O padre Berardo Graz, médico italiano e coordenador da comissão em defesa da vida da CNBB, afirma que “Dizer que uma política de redução de danos para o aborto diminui as mortes maternas é uma ‘tapeação’”. Segundo ele, a proposta não configura crime diretamente, mas afronta o espírito da Constituição, que declara a vida inviolável.

Fonte: Gospel+

17 COMENTÁRIOS

  1. Pra quem acha que o perfil da gestão dilma não fomenta a idéia da prática do aborto livre, está aí para que todos vejam.

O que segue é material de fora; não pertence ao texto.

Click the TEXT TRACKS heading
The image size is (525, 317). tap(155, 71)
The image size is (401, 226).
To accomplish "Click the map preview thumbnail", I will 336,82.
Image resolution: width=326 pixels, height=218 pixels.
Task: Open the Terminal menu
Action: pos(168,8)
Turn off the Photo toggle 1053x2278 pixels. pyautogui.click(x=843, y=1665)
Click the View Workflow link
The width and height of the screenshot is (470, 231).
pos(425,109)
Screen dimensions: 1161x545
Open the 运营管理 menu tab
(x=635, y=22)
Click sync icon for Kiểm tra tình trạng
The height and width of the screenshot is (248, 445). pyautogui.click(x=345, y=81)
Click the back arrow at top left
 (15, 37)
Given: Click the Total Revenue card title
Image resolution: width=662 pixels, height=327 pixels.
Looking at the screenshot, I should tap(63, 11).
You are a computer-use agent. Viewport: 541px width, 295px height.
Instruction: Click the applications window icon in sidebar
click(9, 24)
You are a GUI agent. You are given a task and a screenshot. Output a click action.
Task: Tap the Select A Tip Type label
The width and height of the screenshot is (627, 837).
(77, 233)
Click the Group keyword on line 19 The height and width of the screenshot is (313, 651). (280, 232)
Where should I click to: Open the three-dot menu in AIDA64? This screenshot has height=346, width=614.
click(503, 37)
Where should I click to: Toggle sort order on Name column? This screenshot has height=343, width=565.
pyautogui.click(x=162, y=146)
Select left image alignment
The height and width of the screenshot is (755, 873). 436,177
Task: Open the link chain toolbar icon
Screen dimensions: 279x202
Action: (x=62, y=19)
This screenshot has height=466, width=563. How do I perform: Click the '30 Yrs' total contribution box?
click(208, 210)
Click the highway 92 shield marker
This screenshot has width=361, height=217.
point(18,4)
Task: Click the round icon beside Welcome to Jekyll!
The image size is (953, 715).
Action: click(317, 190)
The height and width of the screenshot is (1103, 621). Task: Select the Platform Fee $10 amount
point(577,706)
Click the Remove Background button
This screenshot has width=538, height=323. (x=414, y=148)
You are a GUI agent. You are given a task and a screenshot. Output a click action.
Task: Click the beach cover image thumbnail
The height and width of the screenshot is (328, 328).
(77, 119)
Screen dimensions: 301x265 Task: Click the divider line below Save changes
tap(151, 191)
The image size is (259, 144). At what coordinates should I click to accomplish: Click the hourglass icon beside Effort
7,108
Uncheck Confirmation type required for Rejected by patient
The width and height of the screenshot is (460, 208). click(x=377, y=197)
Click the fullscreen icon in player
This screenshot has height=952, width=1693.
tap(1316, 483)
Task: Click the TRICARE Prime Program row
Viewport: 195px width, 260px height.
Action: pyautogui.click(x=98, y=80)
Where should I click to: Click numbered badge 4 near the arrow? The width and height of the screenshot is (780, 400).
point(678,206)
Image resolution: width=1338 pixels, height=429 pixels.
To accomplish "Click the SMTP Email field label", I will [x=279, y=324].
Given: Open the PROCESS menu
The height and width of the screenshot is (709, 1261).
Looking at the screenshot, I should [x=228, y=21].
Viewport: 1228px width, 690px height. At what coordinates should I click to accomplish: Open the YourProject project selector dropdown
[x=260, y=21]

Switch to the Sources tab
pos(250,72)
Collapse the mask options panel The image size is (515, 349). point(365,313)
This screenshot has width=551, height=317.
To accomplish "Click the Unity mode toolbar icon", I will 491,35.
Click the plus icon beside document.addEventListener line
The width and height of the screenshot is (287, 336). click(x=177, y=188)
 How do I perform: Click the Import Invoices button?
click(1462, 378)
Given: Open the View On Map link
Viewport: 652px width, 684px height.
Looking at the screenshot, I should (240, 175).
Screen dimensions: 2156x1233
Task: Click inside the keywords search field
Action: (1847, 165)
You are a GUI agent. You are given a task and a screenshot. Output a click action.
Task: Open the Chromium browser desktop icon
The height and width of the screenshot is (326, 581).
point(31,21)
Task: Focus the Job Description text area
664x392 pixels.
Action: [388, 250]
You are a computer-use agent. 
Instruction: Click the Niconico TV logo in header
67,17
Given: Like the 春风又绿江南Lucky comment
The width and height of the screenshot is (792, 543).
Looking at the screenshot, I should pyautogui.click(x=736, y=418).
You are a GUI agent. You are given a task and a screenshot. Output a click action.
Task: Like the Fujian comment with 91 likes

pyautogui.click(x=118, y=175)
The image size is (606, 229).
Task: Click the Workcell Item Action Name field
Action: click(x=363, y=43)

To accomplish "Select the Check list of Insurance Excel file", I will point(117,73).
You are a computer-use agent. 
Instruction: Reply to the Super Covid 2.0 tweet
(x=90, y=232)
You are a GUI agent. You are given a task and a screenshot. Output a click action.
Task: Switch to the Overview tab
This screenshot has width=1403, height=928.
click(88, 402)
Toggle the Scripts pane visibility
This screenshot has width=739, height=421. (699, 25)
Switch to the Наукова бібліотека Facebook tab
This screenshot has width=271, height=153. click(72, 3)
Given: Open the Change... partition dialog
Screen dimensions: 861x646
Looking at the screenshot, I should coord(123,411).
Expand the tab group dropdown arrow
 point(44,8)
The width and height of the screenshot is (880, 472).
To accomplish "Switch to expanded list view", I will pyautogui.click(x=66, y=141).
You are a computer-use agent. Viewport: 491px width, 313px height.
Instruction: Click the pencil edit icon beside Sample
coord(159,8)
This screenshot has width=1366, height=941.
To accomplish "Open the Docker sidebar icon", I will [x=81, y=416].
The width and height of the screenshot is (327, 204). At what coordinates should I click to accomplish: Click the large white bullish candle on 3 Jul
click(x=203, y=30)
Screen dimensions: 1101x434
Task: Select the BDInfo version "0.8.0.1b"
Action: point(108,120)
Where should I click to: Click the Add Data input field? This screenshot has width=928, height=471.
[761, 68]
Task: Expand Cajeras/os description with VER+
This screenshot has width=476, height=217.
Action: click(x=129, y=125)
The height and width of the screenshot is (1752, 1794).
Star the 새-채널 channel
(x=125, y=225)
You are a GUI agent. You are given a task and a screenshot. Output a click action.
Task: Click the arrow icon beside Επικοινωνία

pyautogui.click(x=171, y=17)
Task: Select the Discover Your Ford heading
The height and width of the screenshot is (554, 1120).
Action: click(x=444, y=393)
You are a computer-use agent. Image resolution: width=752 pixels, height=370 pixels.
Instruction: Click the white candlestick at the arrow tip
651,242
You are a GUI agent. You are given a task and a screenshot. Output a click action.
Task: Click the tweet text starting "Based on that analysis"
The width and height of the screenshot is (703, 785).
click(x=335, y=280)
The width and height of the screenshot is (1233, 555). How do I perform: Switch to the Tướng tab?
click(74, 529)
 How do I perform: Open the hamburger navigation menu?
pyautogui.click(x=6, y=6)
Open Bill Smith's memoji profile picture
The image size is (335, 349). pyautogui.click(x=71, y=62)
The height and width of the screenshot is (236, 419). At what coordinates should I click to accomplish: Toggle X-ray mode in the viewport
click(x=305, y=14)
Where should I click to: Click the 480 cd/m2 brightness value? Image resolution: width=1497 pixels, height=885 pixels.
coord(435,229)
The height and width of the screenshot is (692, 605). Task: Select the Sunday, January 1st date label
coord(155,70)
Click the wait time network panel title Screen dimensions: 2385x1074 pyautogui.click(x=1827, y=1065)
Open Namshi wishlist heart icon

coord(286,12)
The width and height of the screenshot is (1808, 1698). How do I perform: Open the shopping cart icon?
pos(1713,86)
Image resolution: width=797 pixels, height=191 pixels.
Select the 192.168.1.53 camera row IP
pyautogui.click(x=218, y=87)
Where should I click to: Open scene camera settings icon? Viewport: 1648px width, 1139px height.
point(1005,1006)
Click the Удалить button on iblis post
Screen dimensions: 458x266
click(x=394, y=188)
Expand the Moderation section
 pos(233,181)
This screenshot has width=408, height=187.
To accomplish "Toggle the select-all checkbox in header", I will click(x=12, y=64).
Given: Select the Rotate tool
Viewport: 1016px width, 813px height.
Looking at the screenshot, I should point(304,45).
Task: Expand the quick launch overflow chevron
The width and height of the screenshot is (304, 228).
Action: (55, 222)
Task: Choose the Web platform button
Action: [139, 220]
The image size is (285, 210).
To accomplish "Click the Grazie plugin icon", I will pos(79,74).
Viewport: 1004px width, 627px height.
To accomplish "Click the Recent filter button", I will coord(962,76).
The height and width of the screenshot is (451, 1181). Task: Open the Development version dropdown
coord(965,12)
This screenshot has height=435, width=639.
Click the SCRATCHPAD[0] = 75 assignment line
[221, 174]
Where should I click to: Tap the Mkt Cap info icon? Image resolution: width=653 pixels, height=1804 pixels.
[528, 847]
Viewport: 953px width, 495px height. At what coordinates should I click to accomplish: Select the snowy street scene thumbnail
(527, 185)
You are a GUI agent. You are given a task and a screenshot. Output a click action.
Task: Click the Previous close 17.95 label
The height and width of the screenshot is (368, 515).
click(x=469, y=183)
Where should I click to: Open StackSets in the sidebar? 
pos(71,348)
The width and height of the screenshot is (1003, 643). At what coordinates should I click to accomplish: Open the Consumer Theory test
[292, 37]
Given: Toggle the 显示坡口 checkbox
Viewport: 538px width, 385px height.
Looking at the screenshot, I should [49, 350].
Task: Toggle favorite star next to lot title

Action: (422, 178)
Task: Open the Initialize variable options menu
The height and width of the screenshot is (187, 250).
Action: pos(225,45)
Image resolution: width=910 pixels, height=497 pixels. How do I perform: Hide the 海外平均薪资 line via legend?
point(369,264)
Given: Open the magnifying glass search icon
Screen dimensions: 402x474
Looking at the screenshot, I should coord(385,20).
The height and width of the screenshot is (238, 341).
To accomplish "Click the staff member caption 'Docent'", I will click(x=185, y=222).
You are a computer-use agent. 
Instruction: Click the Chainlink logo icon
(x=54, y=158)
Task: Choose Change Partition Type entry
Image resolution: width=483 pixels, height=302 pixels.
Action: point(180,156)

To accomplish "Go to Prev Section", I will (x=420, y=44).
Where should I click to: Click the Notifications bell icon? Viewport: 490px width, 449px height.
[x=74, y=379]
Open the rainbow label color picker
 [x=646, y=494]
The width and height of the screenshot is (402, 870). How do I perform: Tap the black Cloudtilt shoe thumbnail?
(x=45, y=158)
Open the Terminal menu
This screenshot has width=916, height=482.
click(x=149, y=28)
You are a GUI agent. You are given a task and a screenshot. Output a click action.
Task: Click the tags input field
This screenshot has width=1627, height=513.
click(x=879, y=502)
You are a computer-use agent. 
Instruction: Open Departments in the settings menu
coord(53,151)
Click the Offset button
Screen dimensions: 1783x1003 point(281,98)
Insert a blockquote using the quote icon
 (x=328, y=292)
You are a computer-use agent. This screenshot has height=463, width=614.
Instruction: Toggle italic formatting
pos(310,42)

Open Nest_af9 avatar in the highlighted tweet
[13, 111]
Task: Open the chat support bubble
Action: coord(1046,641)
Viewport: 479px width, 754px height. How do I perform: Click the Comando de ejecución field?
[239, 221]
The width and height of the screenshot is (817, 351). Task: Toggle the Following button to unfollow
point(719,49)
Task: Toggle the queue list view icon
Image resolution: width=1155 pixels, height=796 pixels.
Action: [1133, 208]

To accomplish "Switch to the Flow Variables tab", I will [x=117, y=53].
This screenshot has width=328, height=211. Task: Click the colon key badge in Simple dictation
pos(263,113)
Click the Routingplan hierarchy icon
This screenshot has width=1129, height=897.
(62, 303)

    Só não acredita quem não quiser.

  2. O Aborto é proibido no Brasil?? ou é escondido???
    todos sabem onde tem clinicas de aborto no brasil, eu conheço duas, funcionam desde os anos 70 a todo vapor, no passado foram fechadas algumas vezes, logo reabertas, ninguem nunca foi preso..
    na prática mais de 1 milhão de abortos por ano, numeero calculado pelo numero de Curetagem, que acabam inundando os hospitais publicos, médicos sabem que são devido a abortos clandestinos…fora os abortivos vendidos em qualquer camelo do brasil.
    proibir não proibe nada… as ricas vão nas clinicas$$$$$$$$(açouques).. as pobres são duplamente penalizadas, tomam abortivos e sangram em casa.. depois para para fazer curetagem em hospitais públicos.

    • mas não é desde sempre assim a moral cristã imposta na sociedade?

      casamento é para sempre – não importa o que se passa dentro de casa, tem que manter as aparências – lembra disso?

      maridão ia pra zona se divertir por ter uma "santa" em casa que dava graças a deus por não ter que cumprir suas OBRIGAÇÕES (aff) conjugais

      a pedofilia dos padres foi acobertada por décadas pela Igreja….

      e mais uma infinidade de coisas desse naipe….
      tudo escondido… pura hipocrisia de uma sociedade com "moral cristã"

    • Rita Candeu, é vantajoso pra você generalizar? Seja igreja evangélica ou católica?

      E ainda, até se fosse evangélica dos séculos passados — que eu duvido –, o que nós os atuais temos a ver com isso?

      Ou você vai inventar, baseado num fato de 1 em 1 milhão, que é 100% dos casos? 99,99%?

    • Mortes em nome do comunismo 100 anos já esta morto, só tem na coreia do norte, cuba já abriu pernas durante a visita do papa, china é capitalista, russia já abandonou o comunismoa há mais de 20 anos.. hoje é dominada pela máfia russa, drogas, armas e prostituição, voltou para religião ortodoxa(que na realidade nunca morreu só era proibida. assim como o catolicismo em cuba.
      comuninismo só tiranizou por 100 anos, 6000(civilizaçãoes mais antigas) anosforam controle de outras religiões, cristianimo por 2000, protestantismo por 500…. Europeus cristãos foram o povo que mais exploraram , escravizaram e tiranizaram outros povos, durante os ultimos 500 anos. não podemos jogar isto para debaixo do tapete. temos que lembrar de todas tiranias, escravidão, do nazismo, comunismo.